Records for the exercise:
--- START ---
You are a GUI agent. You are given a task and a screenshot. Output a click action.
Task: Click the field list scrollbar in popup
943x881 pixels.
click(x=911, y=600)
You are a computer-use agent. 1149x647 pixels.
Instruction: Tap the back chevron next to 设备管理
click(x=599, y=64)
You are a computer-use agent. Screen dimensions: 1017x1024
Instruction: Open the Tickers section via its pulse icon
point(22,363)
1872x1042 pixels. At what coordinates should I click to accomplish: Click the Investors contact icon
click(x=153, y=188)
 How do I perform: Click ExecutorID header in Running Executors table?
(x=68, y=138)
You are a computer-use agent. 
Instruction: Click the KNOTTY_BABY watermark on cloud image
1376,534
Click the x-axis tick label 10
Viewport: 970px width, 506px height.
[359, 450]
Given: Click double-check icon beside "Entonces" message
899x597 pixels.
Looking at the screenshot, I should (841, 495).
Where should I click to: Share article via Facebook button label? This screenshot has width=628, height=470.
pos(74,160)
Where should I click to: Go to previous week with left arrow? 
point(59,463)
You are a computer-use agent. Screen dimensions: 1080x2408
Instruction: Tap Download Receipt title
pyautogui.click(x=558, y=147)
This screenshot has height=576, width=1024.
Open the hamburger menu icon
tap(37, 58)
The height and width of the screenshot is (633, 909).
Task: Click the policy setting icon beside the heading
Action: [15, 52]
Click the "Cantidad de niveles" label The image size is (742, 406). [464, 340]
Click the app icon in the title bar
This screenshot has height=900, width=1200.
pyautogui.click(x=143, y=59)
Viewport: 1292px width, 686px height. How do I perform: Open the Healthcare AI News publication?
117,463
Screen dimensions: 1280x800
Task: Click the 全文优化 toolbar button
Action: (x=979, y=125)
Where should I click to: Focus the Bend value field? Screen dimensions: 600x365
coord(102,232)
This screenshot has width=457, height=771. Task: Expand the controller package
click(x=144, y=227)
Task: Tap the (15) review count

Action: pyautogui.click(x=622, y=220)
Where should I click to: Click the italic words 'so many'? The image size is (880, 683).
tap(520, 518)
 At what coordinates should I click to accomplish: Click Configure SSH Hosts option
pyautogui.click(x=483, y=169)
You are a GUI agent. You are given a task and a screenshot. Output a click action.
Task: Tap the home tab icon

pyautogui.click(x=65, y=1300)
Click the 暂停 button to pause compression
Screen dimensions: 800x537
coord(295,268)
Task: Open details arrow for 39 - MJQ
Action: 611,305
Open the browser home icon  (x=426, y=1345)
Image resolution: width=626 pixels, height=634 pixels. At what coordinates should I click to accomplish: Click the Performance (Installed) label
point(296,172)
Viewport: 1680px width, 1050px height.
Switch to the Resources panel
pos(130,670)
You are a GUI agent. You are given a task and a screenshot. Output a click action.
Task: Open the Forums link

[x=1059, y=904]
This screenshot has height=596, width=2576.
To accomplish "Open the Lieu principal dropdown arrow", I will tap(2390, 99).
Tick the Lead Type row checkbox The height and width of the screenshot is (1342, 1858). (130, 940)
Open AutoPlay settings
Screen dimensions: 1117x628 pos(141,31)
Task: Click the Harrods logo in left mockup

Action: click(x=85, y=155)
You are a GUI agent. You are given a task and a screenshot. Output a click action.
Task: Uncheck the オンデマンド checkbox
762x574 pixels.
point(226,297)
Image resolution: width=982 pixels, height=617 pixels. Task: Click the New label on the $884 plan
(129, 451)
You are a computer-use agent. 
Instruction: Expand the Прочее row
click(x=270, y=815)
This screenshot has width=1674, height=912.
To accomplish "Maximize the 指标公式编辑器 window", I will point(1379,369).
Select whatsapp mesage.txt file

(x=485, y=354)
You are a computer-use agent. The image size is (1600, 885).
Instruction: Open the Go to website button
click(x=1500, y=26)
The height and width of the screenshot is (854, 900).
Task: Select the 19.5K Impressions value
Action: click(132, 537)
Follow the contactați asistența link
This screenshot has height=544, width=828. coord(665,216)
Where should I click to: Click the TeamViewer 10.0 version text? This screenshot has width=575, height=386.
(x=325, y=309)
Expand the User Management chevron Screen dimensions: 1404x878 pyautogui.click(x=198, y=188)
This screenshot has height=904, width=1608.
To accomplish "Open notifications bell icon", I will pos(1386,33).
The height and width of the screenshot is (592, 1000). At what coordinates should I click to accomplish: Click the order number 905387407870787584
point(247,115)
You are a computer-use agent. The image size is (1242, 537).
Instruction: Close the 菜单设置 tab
--- END ---
To do: Word for word, transcribe each record.

Written answer:
You are a GUI agent. You are given a task and a screenshot. Output a click action.
Task: Click the field list scrollbar in popup
943x881 pixels.
click(x=911, y=600)
You are a computer-use agent. 1149x647 pixels.
Instruction: Tap the back chevron next to 设备管理
click(x=599, y=64)
You are a computer-use agent. Screen dimensions: 1017x1024
Instruction: Open the Tickers section via its pulse icon
point(22,363)
1872x1042 pixels. At what coordinates should I click to accomplish: Click the Investors contact icon
click(x=153, y=188)
 How do I perform: Click ExecutorID header in Running Executors table?
(x=68, y=138)
You are a computer-use agent. 
Instruction: Click the KNOTTY_BABY watermark on cloud image
1376,534
Click the x-axis tick label 10
Viewport: 970px width, 506px height.
[359, 450]
Given: Click double-check icon beside "Entonces" message
899x597 pixels.
Looking at the screenshot, I should (841, 495).
Where should I click to: Share article via Facebook button label? This screenshot has width=628, height=470.
pos(74,160)
Where should I click to: Go to previous week with left arrow? 
point(59,463)
You are a computer-use agent. Screen dimensions: 1080x2408
Instruction: Tap Download Receipt title
pyautogui.click(x=558, y=147)
This screenshot has height=576, width=1024.
Open the hamburger menu icon
tap(37, 58)
The height and width of the screenshot is (633, 909).
Task: Click the policy setting icon beside the heading
Action: [15, 52]
Click the "Cantidad de niveles" label The image size is (742, 406). [464, 340]
Click the app icon in the title bar
This screenshot has height=900, width=1200.
pyautogui.click(x=143, y=59)
Viewport: 1292px width, 686px height. How do I perform: Open the Healthcare AI News publication?
117,463
Screen dimensions: 1280x800
Task: Click the 全文优化 toolbar button
Action: (x=979, y=125)
Where should I click to: Focus the Bend value field? Screen dimensions: 600x365
coord(102,232)
This screenshot has width=457, height=771. Task: Expand the controller package
click(x=144, y=227)
Task: Tap the (15) review count

Action: pyautogui.click(x=622, y=220)
Where should I click to: Click the italic words 'so many'? The image size is (880, 683).
tap(520, 518)
 At what coordinates should I click to accomplish: Click Configure SSH Hosts option
pyautogui.click(x=483, y=169)
You are a GUI agent. You are given a task and a screenshot. Output a click action.
Task: Tap the home tab icon

pyautogui.click(x=65, y=1300)
Click the 暂停 button to pause compression
Screen dimensions: 800x537
coord(295,268)
Task: Open details arrow for 39 - MJQ
Action: 611,305
Open the browser home icon  (x=426, y=1345)
Image resolution: width=626 pixels, height=634 pixels. At what coordinates should I click to accomplish: Click the Performance (Installed) label
point(296,172)
Viewport: 1680px width, 1050px height.
Switch to the Resources panel
pos(130,670)
You are a GUI agent. You are given a task and a screenshot. Output a click action.
Task: Open the Forums link

[x=1059, y=904]
This screenshot has height=596, width=2576.
To accomplish "Open the Lieu principal dropdown arrow", I will tap(2390, 99).
Tick the Lead Type row checkbox The height and width of the screenshot is (1342, 1858). (130, 940)
Open AutoPlay settings
Screen dimensions: 1117x628 pos(141,31)
Task: Click the Harrods logo in left mockup

Action: click(x=85, y=155)
You are a GUI agent. You are given a task and a screenshot. Output a click action.
Task: Uncheck the オンデマンド checkbox
762x574 pixels.
point(226,297)
Image resolution: width=982 pixels, height=617 pixels. Task: Click the New label on the $884 plan
(129, 451)
You are a computer-use agent. 
Instruction: Expand the Прочее row
click(x=270, y=815)
This screenshot has width=1674, height=912.
To accomplish "Maximize the 指标公式编辑器 window", I will point(1379,369).
Select whatsapp mesage.txt file

(x=485, y=354)
You are a computer-use agent. The image size is (1600, 885).
Instruction: Open the Go to website button
click(x=1500, y=26)
The height and width of the screenshot is (854, 900).
Task: Select the 19.5K Impressions value
Action: click(132, 537)
Follow the contactați asistența link
This screenshot has height=544, width=828. coord(665,216)
Where should I click to: Click the TeamViewer 10.0 version text? This screenshot has width=575, height=386.
(x=325, y=309)
Expand the User Management chevron Screen dimensions: 1404x878 pyautogui.click(x=198, y=188)
This screenshot has height=904, width=1608.
To accomplish "Open notifications bell icon", I will pos(1386,33).
The height and width of the screenshot is (592, 1000). At what coordinates should I click to accomplish: Click the order number 905387407870787584
point(247,115)
You are a computer-use agent. The image size is (1242, 537).
Instruction: Close the 菜单设置 tab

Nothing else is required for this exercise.